Selected extract:
┄┄┄┄┄┄┄┄┄┄

After Hazel’s death, in Herbie’s later years I was able to return the favor of hanging out and he and I would frequently get lunch, I’d take him for a haircut, or we’d go for a drive out somewhere in Arizona. A year before he died, his sister, my great aunt Eleanor, Herbie, and I took a two-week road trip over to Florida. Our mission was to visit some family I’d never met.

You’ll never know your favorite relatives as much as you would like to. The older ones, who we knew when we were too young and naive to understand the importance of trying to get to know them better, will likely be the first to pass out of our lives. Sadly, it mostly happens during our 20’s to ’40s when we are deeply engrossed in our own lives. Then in our 50’s, we start to truly understand the importance of deeper relationships that resonate warmly in our memories, but then those loved ones are gone.

The Archaic Among Us

Lament

How and why have we arrived at this crossroads in our shared history as a species? Our current difficulties, I believe arise from our reluctance to change as rapidly as our technology is pushing us. There is a large part of our population that is rebelling against their own better interests, as they are being left behind. Sadly, they represent a kind of Neanderthal past that has to go extinct, just as the real Neanderthals did about 40,000 years ago.

I postulate that our early homo sapiens ancestors saw the Neanderthal as a threat to their own successful evolutionary steps forward. The Neanderthal’s inability to innovate and adopt new skills might have been seen as an impediment to homo sapiens’ rapid move towards planetary dominance. The slow-moving subspecies of archaic humans, loathe to move out of their comfort zone of simple yet harsh existence, was a boat anchor. With the appearance of homo sapiens, a species had arrived that was keenly adept at tool and language skills about to redefine the natural order.

┄┄┄┄┄┄┄┄┄┄

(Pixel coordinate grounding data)
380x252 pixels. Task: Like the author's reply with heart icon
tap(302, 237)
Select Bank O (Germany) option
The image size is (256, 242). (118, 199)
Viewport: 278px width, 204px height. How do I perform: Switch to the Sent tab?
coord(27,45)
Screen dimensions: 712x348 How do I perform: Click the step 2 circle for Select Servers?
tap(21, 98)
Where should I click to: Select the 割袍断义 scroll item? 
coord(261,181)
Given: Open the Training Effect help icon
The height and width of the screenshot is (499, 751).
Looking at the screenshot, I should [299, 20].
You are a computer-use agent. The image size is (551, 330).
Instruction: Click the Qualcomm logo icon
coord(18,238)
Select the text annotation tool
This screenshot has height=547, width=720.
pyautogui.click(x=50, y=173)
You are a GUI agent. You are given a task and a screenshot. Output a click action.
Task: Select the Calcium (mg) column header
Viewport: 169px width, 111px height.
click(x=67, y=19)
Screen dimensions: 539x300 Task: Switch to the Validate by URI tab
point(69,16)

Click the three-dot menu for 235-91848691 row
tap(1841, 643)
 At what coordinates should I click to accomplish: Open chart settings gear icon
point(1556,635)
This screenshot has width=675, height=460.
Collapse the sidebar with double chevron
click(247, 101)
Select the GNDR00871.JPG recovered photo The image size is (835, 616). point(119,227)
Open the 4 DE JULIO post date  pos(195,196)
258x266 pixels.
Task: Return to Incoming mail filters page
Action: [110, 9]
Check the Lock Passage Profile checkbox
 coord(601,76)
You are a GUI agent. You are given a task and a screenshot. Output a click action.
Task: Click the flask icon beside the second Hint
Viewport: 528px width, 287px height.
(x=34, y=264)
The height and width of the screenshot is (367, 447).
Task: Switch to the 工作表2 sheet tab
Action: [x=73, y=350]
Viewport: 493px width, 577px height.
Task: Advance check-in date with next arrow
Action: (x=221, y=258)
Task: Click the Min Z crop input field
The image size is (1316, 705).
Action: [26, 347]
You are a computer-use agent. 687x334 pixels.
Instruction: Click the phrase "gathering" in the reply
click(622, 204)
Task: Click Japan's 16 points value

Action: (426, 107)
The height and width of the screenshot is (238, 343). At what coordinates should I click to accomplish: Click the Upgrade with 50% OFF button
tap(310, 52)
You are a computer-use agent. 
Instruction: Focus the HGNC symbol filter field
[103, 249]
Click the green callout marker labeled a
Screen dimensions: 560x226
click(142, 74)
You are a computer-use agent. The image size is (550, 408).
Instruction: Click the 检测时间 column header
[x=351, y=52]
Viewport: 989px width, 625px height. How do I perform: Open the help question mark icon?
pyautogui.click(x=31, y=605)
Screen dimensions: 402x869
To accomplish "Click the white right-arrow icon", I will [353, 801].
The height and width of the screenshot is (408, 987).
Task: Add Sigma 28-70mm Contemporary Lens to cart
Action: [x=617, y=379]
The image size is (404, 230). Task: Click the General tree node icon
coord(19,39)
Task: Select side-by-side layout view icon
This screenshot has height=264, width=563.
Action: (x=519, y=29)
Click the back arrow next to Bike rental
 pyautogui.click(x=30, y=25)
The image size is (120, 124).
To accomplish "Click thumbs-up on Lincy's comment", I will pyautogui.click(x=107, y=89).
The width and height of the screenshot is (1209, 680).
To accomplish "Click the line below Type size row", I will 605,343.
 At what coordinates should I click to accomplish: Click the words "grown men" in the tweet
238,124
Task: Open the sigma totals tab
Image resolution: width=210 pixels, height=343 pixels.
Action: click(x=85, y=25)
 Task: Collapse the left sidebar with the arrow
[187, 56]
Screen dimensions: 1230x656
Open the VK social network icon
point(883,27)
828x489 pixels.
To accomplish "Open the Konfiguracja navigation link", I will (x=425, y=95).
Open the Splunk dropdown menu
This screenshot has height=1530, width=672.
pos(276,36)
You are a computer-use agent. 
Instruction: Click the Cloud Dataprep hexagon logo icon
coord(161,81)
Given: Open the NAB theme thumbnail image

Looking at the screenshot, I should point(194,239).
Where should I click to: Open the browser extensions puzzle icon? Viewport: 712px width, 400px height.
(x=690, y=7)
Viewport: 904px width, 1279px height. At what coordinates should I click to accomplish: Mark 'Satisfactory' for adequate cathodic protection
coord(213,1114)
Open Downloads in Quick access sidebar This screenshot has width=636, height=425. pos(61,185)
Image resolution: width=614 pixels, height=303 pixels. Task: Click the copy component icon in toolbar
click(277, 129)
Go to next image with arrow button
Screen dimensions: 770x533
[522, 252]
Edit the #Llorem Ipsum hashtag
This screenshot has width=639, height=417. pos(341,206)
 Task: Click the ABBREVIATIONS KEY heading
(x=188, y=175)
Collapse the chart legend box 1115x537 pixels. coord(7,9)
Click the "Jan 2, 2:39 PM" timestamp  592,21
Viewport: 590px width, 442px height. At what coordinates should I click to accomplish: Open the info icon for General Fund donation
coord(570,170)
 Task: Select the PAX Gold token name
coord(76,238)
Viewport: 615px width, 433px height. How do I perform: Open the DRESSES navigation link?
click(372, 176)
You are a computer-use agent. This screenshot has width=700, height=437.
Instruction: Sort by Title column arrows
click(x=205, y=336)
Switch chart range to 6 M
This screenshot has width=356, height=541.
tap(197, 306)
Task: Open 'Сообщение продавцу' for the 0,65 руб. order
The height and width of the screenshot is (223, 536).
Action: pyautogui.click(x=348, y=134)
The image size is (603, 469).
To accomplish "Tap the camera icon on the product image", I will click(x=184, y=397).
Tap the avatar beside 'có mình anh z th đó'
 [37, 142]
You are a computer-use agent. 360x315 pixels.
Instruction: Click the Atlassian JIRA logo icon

┄┄┄┄┄┄┄┄┄┄

About this exercise: Reproduce the entire essay excerpt above, word for word, without any changes.

Exercise result:
After Hazel’s death, in Herbie’s later years I was able to return the favor of hanging out and he and I would frequently get lunch, I’d take him for a haircut, or we’d go for a drive out somewhere in Arizona. A year before he died, his sister, my great aunt Eleanor, Herbie, and I took a two-week road trip over to Florida. Our mission was to visit some family I’d never met.

You’ll never know your favorite relatives as much as you would like to. The older ones, who we knew when we were too young and naive to understand the importance of trying to get to know them better, will likely be the first to pass out of our lives. Sadly, it mostly happens during our 20’s to ’40s when we are deeply engrossed in our own lives. Then in our 50’s, we start to truly understand the importance of deeper relationships that resonate warmly in our memories, but then those loved ones are gone.

The Archaic Among Us

Lament

How and why have we arrived at this crossroads in our shared history as a species? Our current difficulties, I believe arise from our reluctance to change as rapidly as our technology is pushing us. There is a large part of our population that is rebelling against their own better interests, as they are being left behind. Sadly, they represent a kind of Neanderthal past that has to go extinct, just as the real Neanderthals did about 40,000 years ago.

I postulate that our early homo sapiens ancestors saw the Neanderthal as a threat to their own successful evolutionary steps forward. The Neanderthal’s inability to innovate and adopt new skills might have been seen as an impediment to homo sapiens’ rapid move towards planetary dominance. The slow-moving subspecies of archaic humans, loathe to move out of their comfort zone of simple yet harsh existence, was a boat anchor. With the appearance of homo sapiens, a species had arrived that was keenly adept at tool and language skills about to redefine the natural order.